A nice play by play of the landing culled from the YouTube comments (attributed to "flyhighj65"):

  0:15 - Obviously heat shield separation

  ~0:25 to 0:30 - Back shell separation and powered flight

  0:31 to 0:38 - The rover banks to move towards the
  upper left corner of the screen (camera looks opposite
  direction of motion)

  0:38 to 0:41 - The rover´╗┐ banks the opposite direction
  and stops its horizontal motion to drop straight down

  ~0:47 - Skycrane maneuver begins

  0:48 - Wheels deploy (top left corner of screen)

  Touchdown is shortly after the video ends
Just as aside, it's amazing that people spend significant effort making intelligent remarks on YouTube (such as the above) only to see it get buried in a sea of inane comments. (It's already at 1,380 comments for this Mars video.)


FYI, it's sped up because they only take 4-5 frame per seconds. The heat shield separation is at +278s (278 seconds after atmospheric entry) and the touchdown is at +416s. That's a difference of 138 seconds, which in the video takes about 38 sec (0:15 - 0:53), so the play-back speed up is about a factor of 3.6.


I read somewhere that they have 720p full color video of the descent at 10fps, which will be transmitted eventually. I can't wait.


I know that a HD version will eventually make its way from Mars to Earth, but I have read in a couple of places that the Descent Imager only operates at 5 fps.

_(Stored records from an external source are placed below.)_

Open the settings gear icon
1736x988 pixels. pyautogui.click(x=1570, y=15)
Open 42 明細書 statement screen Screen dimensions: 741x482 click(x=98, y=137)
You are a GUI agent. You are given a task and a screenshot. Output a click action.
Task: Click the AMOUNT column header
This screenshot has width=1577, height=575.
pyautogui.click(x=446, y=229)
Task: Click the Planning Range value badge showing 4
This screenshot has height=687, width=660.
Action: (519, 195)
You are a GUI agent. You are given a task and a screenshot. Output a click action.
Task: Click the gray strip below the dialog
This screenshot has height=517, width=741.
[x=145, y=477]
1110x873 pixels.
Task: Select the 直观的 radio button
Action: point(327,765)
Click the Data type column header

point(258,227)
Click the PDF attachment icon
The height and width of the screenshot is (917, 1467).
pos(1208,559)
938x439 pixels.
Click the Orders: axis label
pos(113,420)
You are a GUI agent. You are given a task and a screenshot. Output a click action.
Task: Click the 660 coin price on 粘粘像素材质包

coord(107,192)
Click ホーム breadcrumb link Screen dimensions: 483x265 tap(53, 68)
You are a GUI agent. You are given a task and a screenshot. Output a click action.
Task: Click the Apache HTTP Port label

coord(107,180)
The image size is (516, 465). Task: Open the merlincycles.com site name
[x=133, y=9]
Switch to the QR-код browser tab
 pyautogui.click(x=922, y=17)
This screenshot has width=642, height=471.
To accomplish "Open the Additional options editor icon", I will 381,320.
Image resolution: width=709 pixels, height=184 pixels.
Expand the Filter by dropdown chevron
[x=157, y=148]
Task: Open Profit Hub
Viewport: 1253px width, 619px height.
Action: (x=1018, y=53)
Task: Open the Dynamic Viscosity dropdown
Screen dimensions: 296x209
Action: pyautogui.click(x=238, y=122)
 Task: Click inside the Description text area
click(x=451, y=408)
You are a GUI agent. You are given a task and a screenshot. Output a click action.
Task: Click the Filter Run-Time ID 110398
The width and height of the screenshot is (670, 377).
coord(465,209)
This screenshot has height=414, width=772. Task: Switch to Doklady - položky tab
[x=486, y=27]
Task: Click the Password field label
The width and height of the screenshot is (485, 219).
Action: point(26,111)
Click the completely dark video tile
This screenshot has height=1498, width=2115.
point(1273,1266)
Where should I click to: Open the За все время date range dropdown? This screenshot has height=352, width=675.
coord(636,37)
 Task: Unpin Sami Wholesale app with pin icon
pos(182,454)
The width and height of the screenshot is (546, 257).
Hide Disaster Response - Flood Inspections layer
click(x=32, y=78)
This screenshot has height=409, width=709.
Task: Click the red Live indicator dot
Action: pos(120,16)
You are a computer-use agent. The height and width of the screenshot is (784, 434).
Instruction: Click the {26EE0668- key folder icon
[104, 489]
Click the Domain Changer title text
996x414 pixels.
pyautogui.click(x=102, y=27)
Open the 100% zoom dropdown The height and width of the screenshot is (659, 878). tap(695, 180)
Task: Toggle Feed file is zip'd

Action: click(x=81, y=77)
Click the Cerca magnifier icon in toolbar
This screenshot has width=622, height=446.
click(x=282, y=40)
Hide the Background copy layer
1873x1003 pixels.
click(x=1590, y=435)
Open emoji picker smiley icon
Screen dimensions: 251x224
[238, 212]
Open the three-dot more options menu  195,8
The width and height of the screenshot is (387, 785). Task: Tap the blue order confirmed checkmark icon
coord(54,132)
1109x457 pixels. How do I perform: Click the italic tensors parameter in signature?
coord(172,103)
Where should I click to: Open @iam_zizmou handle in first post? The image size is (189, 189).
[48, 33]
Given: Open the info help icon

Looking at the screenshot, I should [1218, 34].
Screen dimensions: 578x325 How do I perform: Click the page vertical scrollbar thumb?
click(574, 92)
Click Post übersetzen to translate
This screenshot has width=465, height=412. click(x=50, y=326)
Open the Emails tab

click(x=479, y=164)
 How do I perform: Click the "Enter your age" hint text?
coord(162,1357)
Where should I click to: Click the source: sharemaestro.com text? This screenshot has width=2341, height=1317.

That could have been a mis-statement though.


I (or perhaps what I was reading) may have had the descent cam's stats confused with the high-quality mast cam, which won't be deployed until next week. Still exciting, though.


It's a shame YouTube don't make YouTube comments hierarchical. It would probably help.


It's a shame they don't just give up on comments completely. With rare exceptions like this one, they add nothing.


But the YouTube community loves to participate ;)


They add viewers! They would lose a lot of traffic if people couldn't interact with the page in some way.


As they stand currently, yes. I feel like making a blog post about it.


YouTube comments are the funniest on the Internet, this is fact.


You've never checked out your local newspaper website have you?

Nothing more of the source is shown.